The front line characters in the weird, edgy, chaotically energetic “Alpha Dog” are all tattooed suburban posers in their twenties. Their lifestyle — rad Southern California bachelor pads, fine ladies, testosterone overload and bushels of weed — feels like a nonstop house party starring the cast of “Jackass.”
The story, a fictionalized account of a real-life FBI case, arrives in bits and chunks, with pseudo-documentary “interviews,” typographical factoids appearing like subtitles, flash-forwards and new-waveish split screens. Arrogant, babyfaced Johnny Truelove (Emile Hirsch) is a major dope dealer to the upper class whose posse of dim-bulb henchmen and suckups accept his abuse as the price they pay for a sweet standard of living. There’s no way they could achieve it on their own.

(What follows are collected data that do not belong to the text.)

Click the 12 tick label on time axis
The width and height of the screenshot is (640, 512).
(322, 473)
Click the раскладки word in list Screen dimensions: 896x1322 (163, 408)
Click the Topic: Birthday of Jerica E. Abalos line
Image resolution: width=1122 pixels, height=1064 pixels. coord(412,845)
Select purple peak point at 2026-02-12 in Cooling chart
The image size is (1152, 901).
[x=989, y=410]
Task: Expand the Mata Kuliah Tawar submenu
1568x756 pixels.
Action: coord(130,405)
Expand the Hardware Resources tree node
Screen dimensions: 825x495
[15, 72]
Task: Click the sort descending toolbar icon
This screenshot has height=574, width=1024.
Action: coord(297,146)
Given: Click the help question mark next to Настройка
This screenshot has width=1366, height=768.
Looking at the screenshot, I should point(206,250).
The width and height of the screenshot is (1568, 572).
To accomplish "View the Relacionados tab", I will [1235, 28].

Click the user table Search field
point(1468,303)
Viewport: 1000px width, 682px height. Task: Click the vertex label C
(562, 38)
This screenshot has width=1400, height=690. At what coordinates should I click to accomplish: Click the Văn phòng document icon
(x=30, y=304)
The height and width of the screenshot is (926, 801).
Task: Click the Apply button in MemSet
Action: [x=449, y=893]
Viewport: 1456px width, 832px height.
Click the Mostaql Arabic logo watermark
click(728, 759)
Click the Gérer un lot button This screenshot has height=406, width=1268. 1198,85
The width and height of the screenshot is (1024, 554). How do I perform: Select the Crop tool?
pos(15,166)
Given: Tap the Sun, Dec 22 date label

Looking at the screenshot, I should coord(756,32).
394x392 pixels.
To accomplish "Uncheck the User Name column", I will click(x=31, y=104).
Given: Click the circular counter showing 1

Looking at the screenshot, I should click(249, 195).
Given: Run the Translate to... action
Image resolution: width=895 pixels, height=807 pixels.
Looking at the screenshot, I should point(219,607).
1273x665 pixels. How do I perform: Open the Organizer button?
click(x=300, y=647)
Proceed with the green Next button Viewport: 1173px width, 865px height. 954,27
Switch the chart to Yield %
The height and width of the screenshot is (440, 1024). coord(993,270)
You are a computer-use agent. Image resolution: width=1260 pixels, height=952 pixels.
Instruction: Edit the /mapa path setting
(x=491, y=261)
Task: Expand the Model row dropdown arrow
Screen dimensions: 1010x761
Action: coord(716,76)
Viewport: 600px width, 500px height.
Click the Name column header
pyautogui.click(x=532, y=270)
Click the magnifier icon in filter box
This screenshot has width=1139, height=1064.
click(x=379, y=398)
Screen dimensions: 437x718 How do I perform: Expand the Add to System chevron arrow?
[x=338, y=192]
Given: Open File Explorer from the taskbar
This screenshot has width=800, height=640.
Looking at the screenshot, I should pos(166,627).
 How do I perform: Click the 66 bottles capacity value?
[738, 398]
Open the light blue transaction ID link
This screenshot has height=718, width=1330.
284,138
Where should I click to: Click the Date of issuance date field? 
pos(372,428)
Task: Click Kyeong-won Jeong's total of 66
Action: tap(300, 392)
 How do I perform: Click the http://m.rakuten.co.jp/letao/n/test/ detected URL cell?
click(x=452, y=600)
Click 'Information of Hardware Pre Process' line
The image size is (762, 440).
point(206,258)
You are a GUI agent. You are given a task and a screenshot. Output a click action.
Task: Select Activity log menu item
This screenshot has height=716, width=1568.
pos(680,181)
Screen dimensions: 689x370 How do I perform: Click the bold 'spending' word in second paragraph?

Johnny’s no valedictorian himself. Whatever he understands about running a gang seems to have come in part from his dodgy dad Sonny (Bruce Willis) and thug-posturing gangsta rap videos. So when his skinhead associate Jake (Ben Foster) comes up short repaying a $1,200 debt, Johnny goes Scarface and launches a quick-escalating conflict. Jake breaks into Johnny’s house, smashes everything and leaves a personal calling card that will require a lot of carpet shampoo to remove. Johnny takes Jake’s teenage brother Zack (Anton Yelchin) until he gets his payoff.
Johnny’s charming, laid-back best boy Frankie (Justin Timberlake) and resentful lackey Elvis (Shawn Hatosy) grab kid brother and haul him off to Palm Springs, where the abduction looks as though it will be nothing more serious than a weekend of pool parties with spoiled, fun-loving local girls getting aroused by the drama of playing with the cute young “kidnap boy.”
Director-writer Nick Cassavetes breaks the boundaries of genre crime movies, showing us the events through a cracked kaliedoscope. There are over three dozen witnesses to the crime — each time one appears, their number is displayed on the screen — but they are too apathetic to interfere. Rather than turn the camera away when disaster strikes, he keeps his suffering characters in close, uninterrupted focus, pushing us squarely into their pain. He follows a lurid killing with an ugly sex scene, turning the discomfort up to eleven.
The film is intricate, audacious and zany, with some scenes that play like pitch-black comedy even though they seem to be dead serious.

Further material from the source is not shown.